**EXERCISE INPUTS:**
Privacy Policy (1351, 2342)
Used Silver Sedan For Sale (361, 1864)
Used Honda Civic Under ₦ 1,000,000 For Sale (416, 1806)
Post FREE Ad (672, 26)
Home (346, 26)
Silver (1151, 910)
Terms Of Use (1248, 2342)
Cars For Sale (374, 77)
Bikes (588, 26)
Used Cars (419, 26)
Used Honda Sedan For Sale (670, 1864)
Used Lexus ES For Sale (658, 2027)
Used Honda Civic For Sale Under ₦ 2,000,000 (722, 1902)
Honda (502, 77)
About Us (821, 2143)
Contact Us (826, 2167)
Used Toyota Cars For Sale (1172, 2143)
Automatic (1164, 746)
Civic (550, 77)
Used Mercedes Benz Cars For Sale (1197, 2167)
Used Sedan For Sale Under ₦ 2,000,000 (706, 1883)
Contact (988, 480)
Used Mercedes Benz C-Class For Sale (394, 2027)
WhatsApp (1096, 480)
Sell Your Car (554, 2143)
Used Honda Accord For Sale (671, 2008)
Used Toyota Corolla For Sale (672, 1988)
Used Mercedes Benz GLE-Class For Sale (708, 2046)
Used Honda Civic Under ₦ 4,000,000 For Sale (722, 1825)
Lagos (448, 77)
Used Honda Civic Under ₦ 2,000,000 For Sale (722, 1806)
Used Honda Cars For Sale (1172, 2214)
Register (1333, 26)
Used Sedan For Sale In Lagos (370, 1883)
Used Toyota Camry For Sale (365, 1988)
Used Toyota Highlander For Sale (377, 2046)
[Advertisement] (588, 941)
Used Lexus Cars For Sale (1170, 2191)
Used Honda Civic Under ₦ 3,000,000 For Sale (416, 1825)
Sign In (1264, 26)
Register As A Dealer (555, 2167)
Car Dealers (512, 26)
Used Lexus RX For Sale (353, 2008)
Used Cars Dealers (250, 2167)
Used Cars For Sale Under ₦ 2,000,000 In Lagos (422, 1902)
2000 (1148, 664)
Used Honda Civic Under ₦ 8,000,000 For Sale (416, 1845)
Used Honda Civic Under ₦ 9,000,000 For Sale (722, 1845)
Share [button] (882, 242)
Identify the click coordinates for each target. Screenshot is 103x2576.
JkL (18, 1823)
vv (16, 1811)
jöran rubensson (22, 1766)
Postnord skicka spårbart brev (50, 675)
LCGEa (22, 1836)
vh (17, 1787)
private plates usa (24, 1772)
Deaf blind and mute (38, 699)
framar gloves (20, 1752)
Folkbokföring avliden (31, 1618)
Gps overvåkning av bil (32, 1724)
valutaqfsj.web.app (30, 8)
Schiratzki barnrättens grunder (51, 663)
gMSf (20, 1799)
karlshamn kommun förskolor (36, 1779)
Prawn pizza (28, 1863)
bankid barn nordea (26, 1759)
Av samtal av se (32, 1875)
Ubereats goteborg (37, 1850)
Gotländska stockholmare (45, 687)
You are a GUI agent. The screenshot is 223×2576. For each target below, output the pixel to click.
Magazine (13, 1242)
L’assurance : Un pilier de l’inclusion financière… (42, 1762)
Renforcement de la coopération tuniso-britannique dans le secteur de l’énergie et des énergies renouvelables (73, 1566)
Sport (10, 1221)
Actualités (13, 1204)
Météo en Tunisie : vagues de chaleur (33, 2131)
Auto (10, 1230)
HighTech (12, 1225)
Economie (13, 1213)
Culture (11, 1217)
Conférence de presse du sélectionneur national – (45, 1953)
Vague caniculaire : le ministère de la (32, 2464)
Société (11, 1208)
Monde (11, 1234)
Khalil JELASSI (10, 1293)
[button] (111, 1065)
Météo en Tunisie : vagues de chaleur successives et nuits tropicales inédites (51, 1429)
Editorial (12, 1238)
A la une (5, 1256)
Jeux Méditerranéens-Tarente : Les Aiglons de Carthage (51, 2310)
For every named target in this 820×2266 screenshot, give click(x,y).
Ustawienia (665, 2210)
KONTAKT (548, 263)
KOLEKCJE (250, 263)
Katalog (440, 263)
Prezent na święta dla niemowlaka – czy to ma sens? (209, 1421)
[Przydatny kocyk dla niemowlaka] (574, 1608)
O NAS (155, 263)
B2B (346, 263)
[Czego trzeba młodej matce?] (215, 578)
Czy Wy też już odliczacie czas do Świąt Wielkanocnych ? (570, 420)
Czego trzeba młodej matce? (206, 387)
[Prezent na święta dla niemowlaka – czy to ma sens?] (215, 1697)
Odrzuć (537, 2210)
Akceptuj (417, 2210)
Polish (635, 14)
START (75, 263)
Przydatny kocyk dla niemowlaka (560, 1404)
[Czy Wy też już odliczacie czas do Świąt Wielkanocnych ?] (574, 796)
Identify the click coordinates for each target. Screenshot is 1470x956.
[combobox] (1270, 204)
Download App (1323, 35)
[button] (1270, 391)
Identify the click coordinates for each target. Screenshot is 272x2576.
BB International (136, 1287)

**PROBLEM DESCRIPTION:**
The lines to extract from the data above begin with the line containing "Used Toyota Corolla For Sale (672, 1988)" and end with the line containing "L’assurance : Un". Extract them exactly, including both.

**SOLUTION FOR THIS TASK:**
Used Toyota Corolla For Sale (672, 1988)
Used Mercedes Benz GLE-Class For Sale (708, 2046)
Used Honda Civic Under ₦ 4,000,000 For Sale (722, 1825)
Lagos (448, 77)
Used Honda Civic Under ₦ 2,000,000 For Sale (722, 1806)
Used Honda Cars For Sale (1172, 2214)
Register (1333, 26)
Used Sedan For Sale In Lagos (370, 1883)
Used Toyota Camry For Sale (365, 1988)
Used Toyota Highlander For Sale (377, 2046)
[Advertisement] (588, 941)
Used Lexus Cars For Sale (1170, 2191)
Used Honda Civic Under ₦ 3,000,000 For Sale (416, 1825)
Sign In (1264, 26)
Register As A Dealer (555, 2167)
Car Dealers (512, 26)
Used Lexus RX For Sale (353, 2008)
Used Cars Dealers (250, 2167)
Used Cars For Sale Under ₦ 2,000,000 In Lagos (422, 1902)
2000 (1148, 664)
Used Honda Civic Under ₦ 8,000,000 For Sale (416, 1845)
Used Honda Civic Under ₦ 9,000,000 For Sale (722, 1845)
Share [button] (882, 242)
Identify the click coordinates for each target. Screenshot is 103x2576.
JkL (18, 1823)
vv (16, 1811)
jöran rubensson (22, 1766)
Postnord skicka spårbart brev (50, 675)
LCGEa (22, 1836)
vh (17, 1787)
private plates usa (24, 1772)
Deaf blind and mute (38, 699)
framar gloves (20, 1752)
Folkbokföring avliden (31, 1618)
Gps overvåkning av bil (32, 1724)
valutaqfsj.web.app (30, 8)
Schiratzki barnrättens grunder (51, 663)
gMSf (20, 1799)
karlshamn kommun förskolor (36, 1779)
Prawn pizza (28, 1863)
bankid barn nordea (26, 1759)
Av samtal av se (32, 1875)
Ubereats goteborg (37, 1850)
Gotländska stockholmare (45, 687)
You are a GUI agent. The screenshot is 223×2576. For each target below, output the pixel to click.
Magazine (13, 1242)
L’assurance : Un pilier de l’inclusion financière… (42, 1762)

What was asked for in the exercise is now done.